EXERCISE MATERIALS:

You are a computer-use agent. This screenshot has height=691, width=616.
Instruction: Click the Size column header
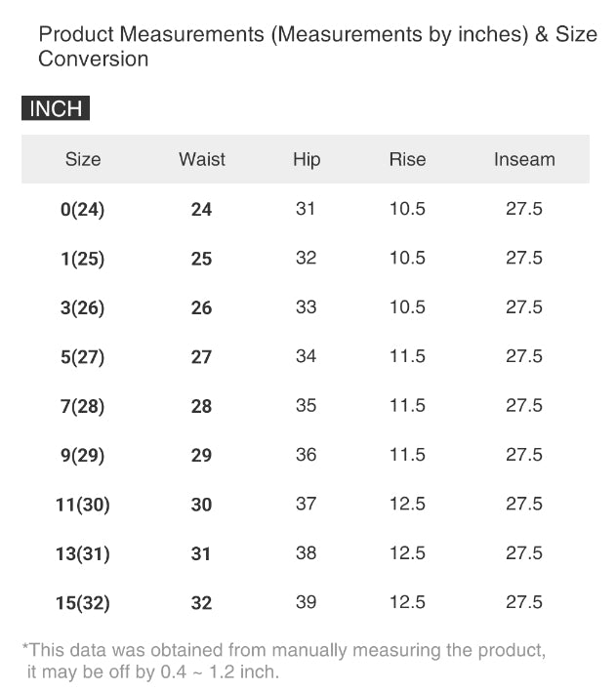click(83, 159)
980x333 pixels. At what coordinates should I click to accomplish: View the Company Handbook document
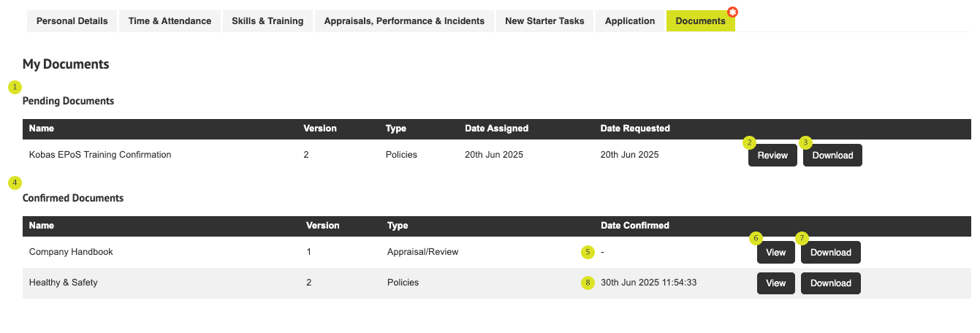pyautogui.click(x=776, y=253)
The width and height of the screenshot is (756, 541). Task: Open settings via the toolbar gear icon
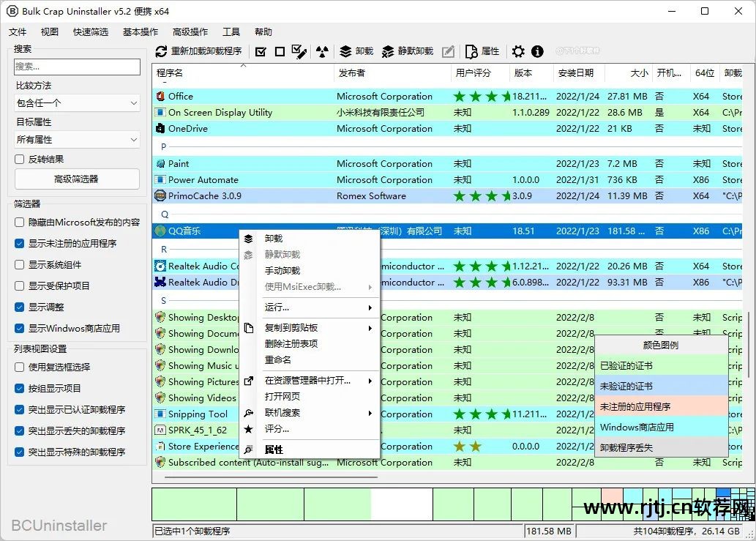(x=518, y=51)
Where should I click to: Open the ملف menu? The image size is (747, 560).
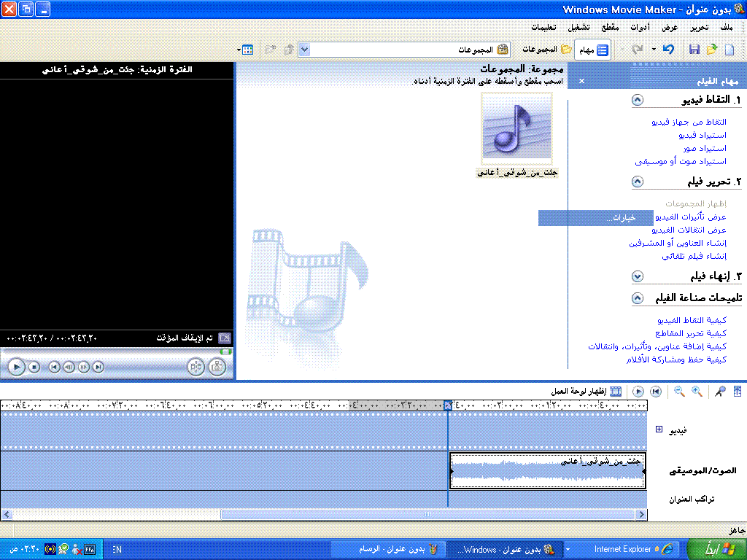pos(726,27)
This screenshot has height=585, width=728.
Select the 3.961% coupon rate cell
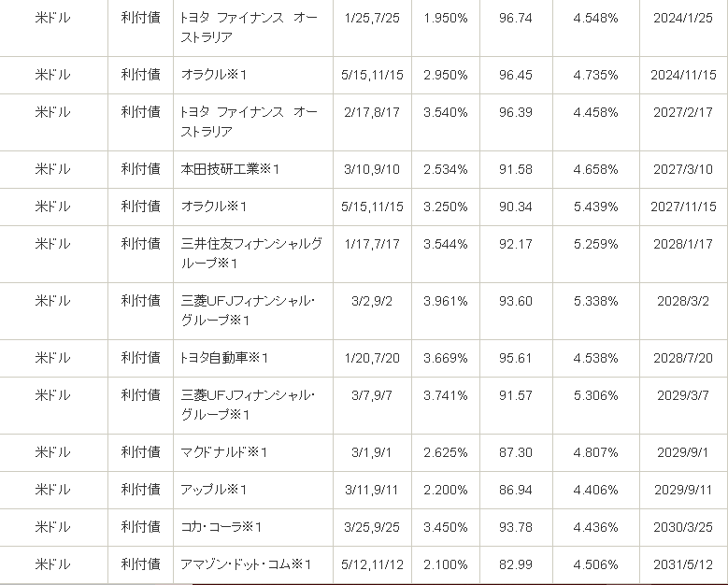[445, 301]
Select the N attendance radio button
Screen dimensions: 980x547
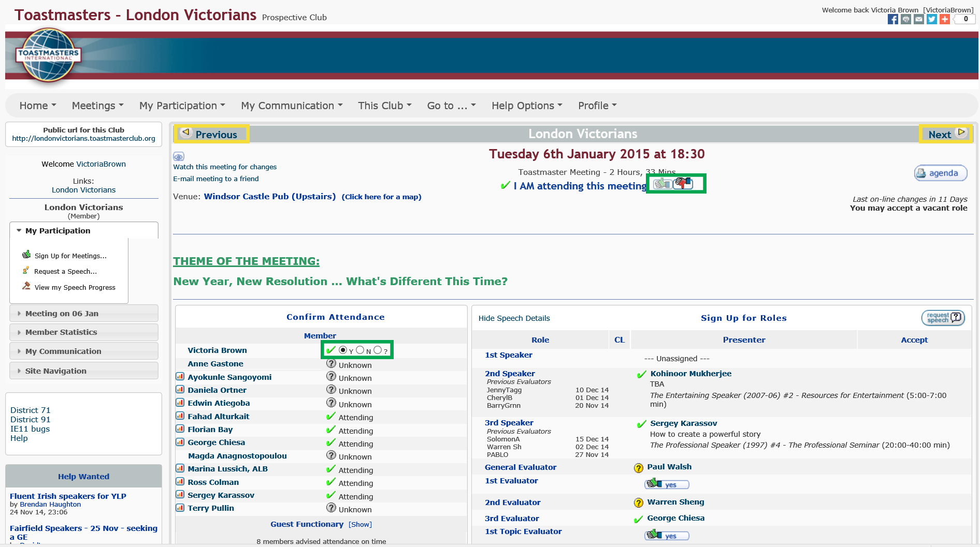click(360, 350)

WORK INSTRUCTIONS: Copy down every line of the material above that includes the string "This".

SOLVED PROBLEM:
You are a computer-use agent. This screenshot has height=691, width=616.
This screenshot has height=585, width=728.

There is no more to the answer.